Inferences from the soft colors
Hi Davut and Erhardt,
As you note and show nicely in the examples, one
of the characteristics of Manastir kilims is that the colors are "soft". You
make an interesting hypothesis from this observation: The slightly subdued
tonality of most Manastirs is probably to be ascribed to intensive use and the
resulting frequent washing. That is, you propose that the palette was much
more saturated when the pieces were new.
There is an alternative
hypothesis, which is that the colors might have been subdued to begin with.
Since some of them were used for floor coverings, some as wall decorations, and
some for a variety of other things, I would expect some to have been subjected
to intensive use and frequent washing (the floor coverings and eating cloths,
for instance), while others were used very gently and probably were seldom
washed (the decorative wall coverings).
If the first hypothesis is
correct, there should be two fairly distinct classes of Manastir kilims with
regard to color intensity. The ones that were lightly used and seldom washed
will have something like the original (more saturated) colors. The more heavily
used pieces will have a subdued palette from being used and washed many times.
If, on the other hand, the palette was subdued right from the start, there might
not be a subset of Manastir kilims with a palette of saturated
colors.
Having seen a great number of these pieces, do you find two
classes with regard to color, or are just about all of them characterized by the
subdued palette?
Regards,
Steve Price
Rugs, too.
Steve,
I recall having seen some "Manastir" kilims with less soft
colors. The kilims with blue fields can give the impression of being less soft,
and having more contrast when juxtaposed with red motifs.
As so little is
known conclusively about Manastir kilims, perhaps some similar kilims made
elsewhere are attributed to Manastir, too.
And then there are the
Manastir rugs. They seem to have a similarly subdued palette. But again, maybe
rugs with colors similar to Manastir kilims have merely been labeled Manastir.
Are Manastir rugs also available in two flavors, subdued and
bright?
Patrick Weiler
Hi Patrick -
If you have Hali 112, you can see the examples that
Bertsson provides of Manastir rugs. Most have milder colors, but there are a
couple with strong orange-reds and yellows.
Bertsson says that it is the
older types of Manastir rugs that have the milder colors "on a background of
natural beige wool" (another technical indicator?) and that it is the more
recent ones have the more saturated colors typical of Anatolia.
One of
the interesting things about yellow (Chris Walter has told me) is that it can be
obtained from a quite wide variety of plants and so there can be variation in
the character of the color obtained simply because of
that.
Regards,
R. John Howe
hi
i am not sure how worthwhile this may be, but it is food for
thought.

§ SOURCE MATERIAL
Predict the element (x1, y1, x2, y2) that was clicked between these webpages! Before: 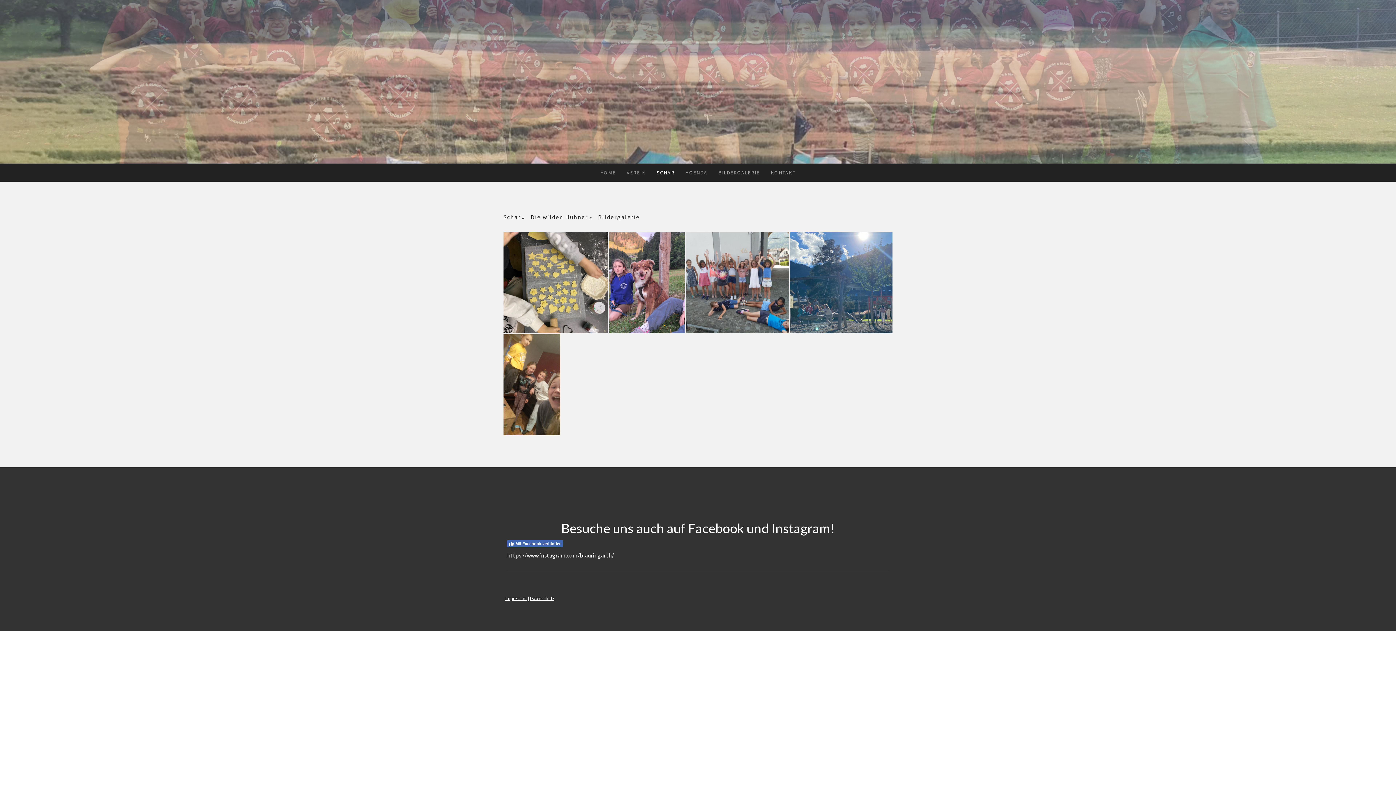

§ TASK DIRECTIONS
Return the stretch of the Manastir kilim discussion from "Having seen a" through "with red motifs.", copied word for word.

§ ANSWER TO THE EXERCISE
Having seen a great number of these pieces, do you find two
classes with regard to color, or are just about all of them characterized by the
subdued palette?
Regards,
Steve Price
Rugs, too.
Steve,
I recall having seen some "Manastir" kilims with less soft
colors. The kilims with blue fields can give the impression of being less soft,
and having more contrast when juxtaposed with red motifs.